Effects of glucocorticoids on gene transcription

Abstract

Glucocorticoids bind to and activate a cytoplasmic glucocorticoid receptor. The activated glucocorticoid receptor translocates into the nucleus and binds to specific response elements in the promoter regions of anti-inflammatory genes such as lipocortin-1 and secretory leukocyte protease inhibitor (SLPI). However, the major anti-inflammatory effects of glucocorticoids appear to be due largely to interaction between the activated glucocorticoid receptor and transcription factors, notably nuclear factor-kappaB (NF-kappaB) and activator protein-1 (AP-1), that mediate the expression of inflammatory genes. NF-kappaB switches on inflammatory genes via a process involving recruitment of transcriptional co-activator proteins and changes in chromatin modifications such as histone acetylation.
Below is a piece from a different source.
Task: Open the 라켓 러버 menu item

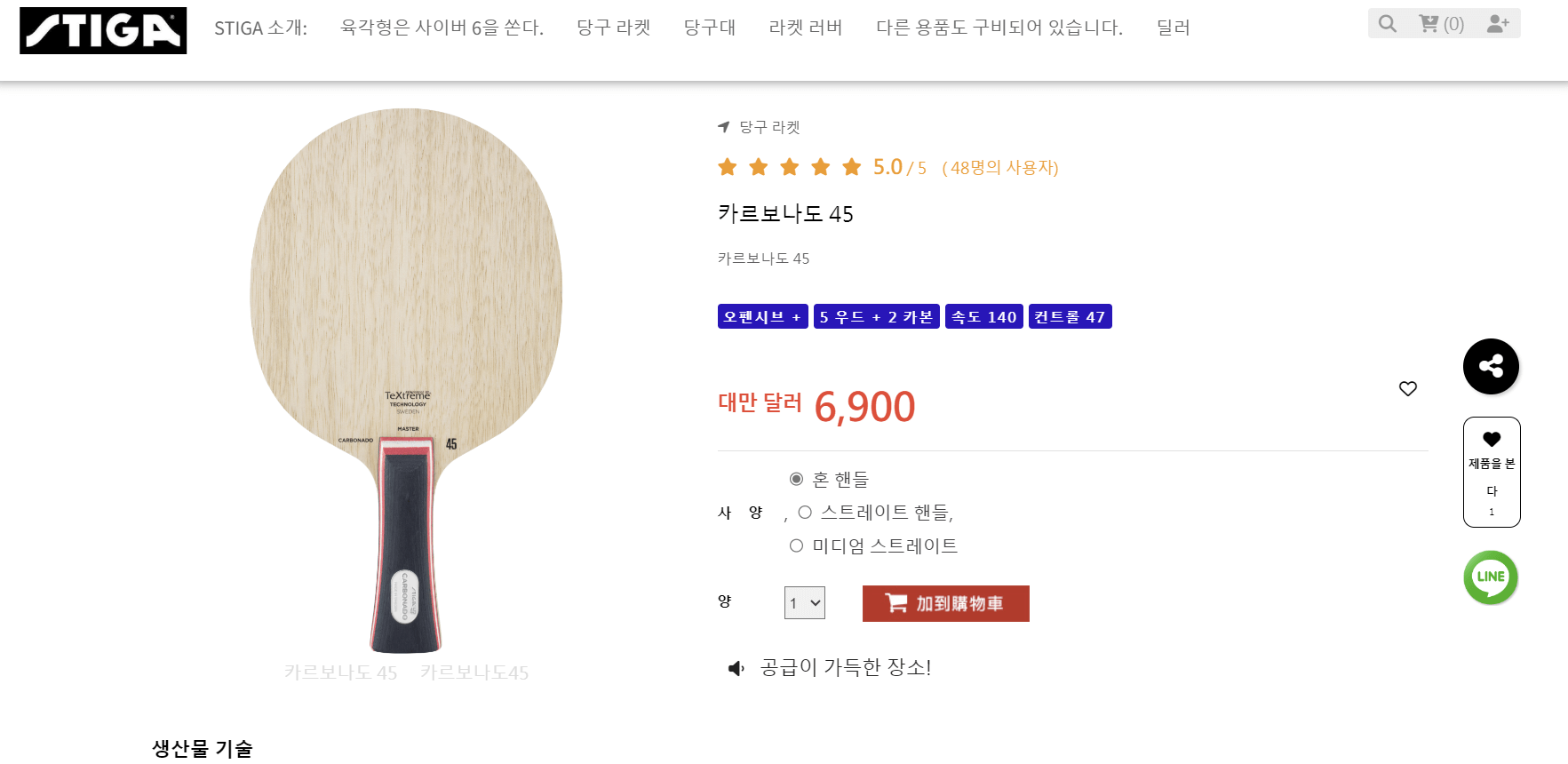Action: click(x=805, y=28)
This process must occur in the correct temporal manner to allow for effective inflammatory gene expression to occur. The interactions between NF-kappaB and the glucocorticoid receptor result in differing effects on histone modifications and chromatin remodelling. Drugs that enhance glucocorticoid receptor nuclear translocation (long acting beta-agonists) and GR-associated histone deacetylases activity (theophylline) have been shown to be effective add-on therapies. In addition, dissociated glucocorticoids that target NF-kappaB preferentially have also been successful in the treatment of allergic disease.